Scan the material below and report how many lines include the string "with"; nothing else belongs in the reply.

——

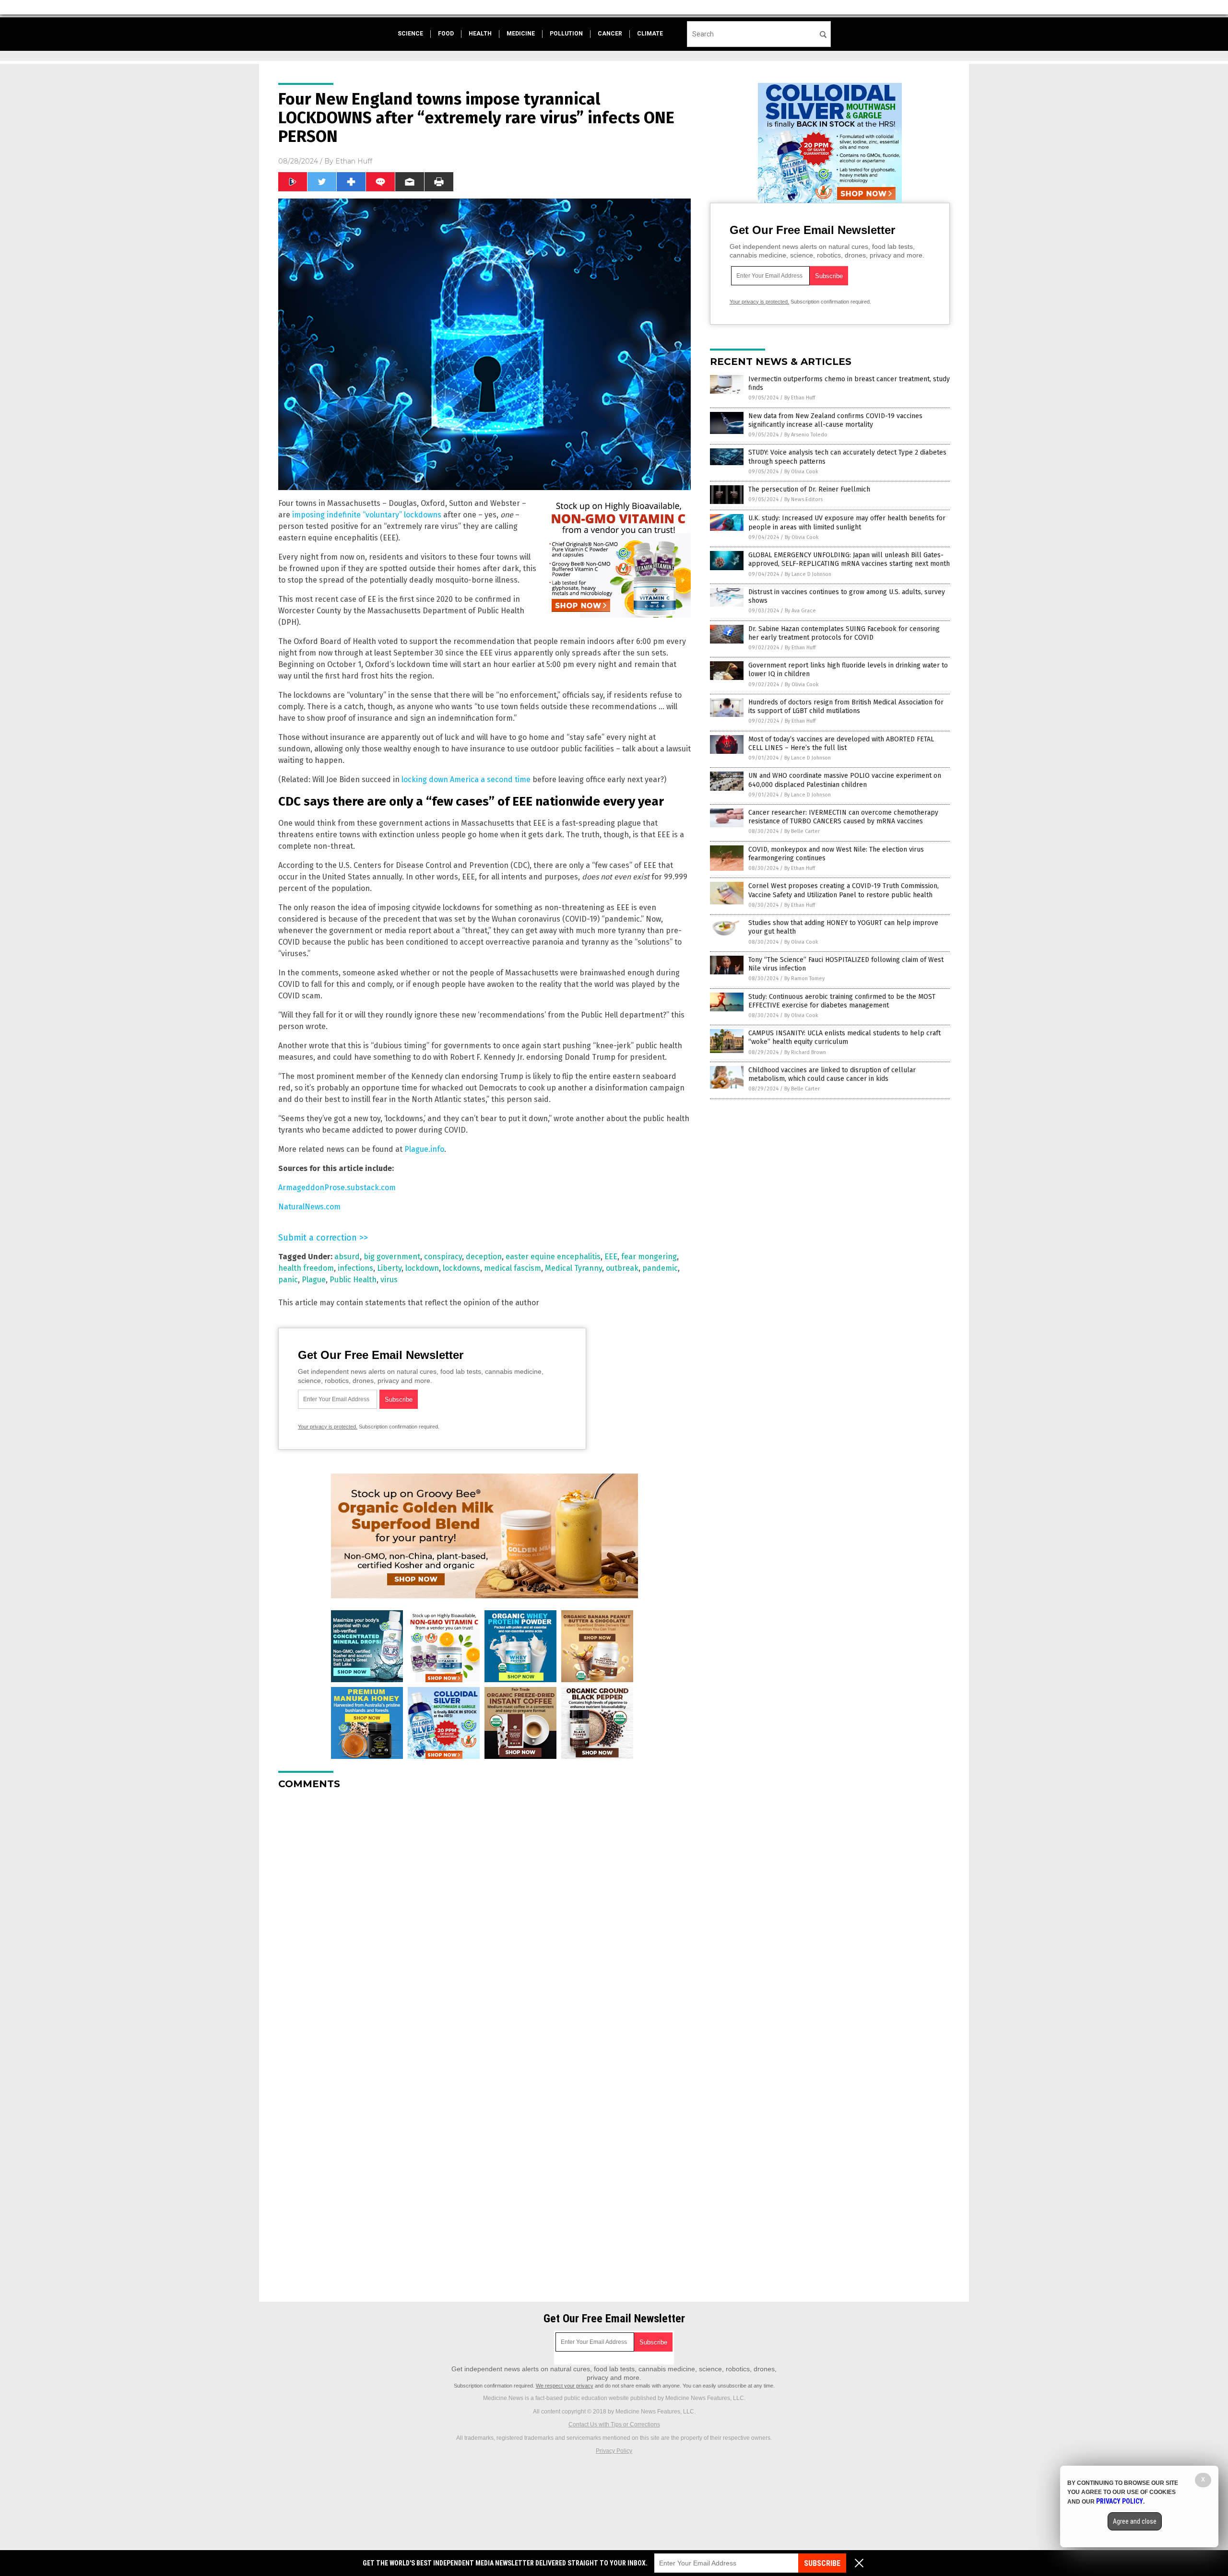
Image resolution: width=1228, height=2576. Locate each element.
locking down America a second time (466, 779)
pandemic (660, 1268)
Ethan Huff (353, 161)
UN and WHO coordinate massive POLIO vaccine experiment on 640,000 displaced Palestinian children (844, 780)
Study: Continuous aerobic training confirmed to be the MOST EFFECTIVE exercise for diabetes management (841, 1001)
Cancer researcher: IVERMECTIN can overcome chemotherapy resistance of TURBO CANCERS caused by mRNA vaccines (843, 816)
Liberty (389, 1268)
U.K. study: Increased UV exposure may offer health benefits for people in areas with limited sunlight (846, 522)
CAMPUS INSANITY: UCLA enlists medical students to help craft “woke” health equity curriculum (844, 1037)
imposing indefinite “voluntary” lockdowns (366, 514)
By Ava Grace (800, 611)
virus (389, 1279)
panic (288, 1279)
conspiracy (443, 1256)
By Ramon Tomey (804, 978)
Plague (314, 1279)
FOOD (446, 33)
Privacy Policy (614, 2450)
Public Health (353, 1279)
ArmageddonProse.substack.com (337, 1187)
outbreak (622, 1268)
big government (392, 1256)
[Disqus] (484, 1917)
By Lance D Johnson (808, 574)
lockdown (422, 1268)
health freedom (306, 1268)
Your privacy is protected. (327, 1426)
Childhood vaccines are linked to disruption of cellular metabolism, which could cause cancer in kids (832, 1074)
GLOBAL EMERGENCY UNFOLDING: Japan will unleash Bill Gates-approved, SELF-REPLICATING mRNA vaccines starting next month (849, 559)
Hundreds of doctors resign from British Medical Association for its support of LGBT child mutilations (846, 706)
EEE (610, 1256)
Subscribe (822, 2563)
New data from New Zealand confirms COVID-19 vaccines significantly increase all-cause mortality (835, 420)
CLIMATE (650, 33)
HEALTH (480, 33)
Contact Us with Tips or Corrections (614, 2424)
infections (355, 1268)
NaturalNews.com (309, 1206)
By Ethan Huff (799, 398)
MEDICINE (521, 33)
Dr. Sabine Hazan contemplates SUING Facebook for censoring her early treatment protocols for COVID (844, 633)
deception (484, 1256)
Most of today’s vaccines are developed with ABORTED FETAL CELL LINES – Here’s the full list (841, 743)
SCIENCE (410, 33)
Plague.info (424, 1149)
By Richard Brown (805, 1052)
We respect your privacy (564, 2386)
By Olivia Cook (801, 471)
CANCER (610, 33)
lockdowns (461, 1268)
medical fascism (512, 1268)
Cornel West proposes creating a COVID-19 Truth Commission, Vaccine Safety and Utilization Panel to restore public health (843, 890)
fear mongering (649, 1256)
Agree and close (1135, 2521)
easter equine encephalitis (553, 1256)
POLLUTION (566, 33)
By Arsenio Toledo (805, 435)
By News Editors (803, 499)
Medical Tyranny (573, 1268)
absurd (347, 1256)
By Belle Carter (802, 831)
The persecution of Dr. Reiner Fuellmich (809, 489)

——

RESULT OF THE EXERCISE –
3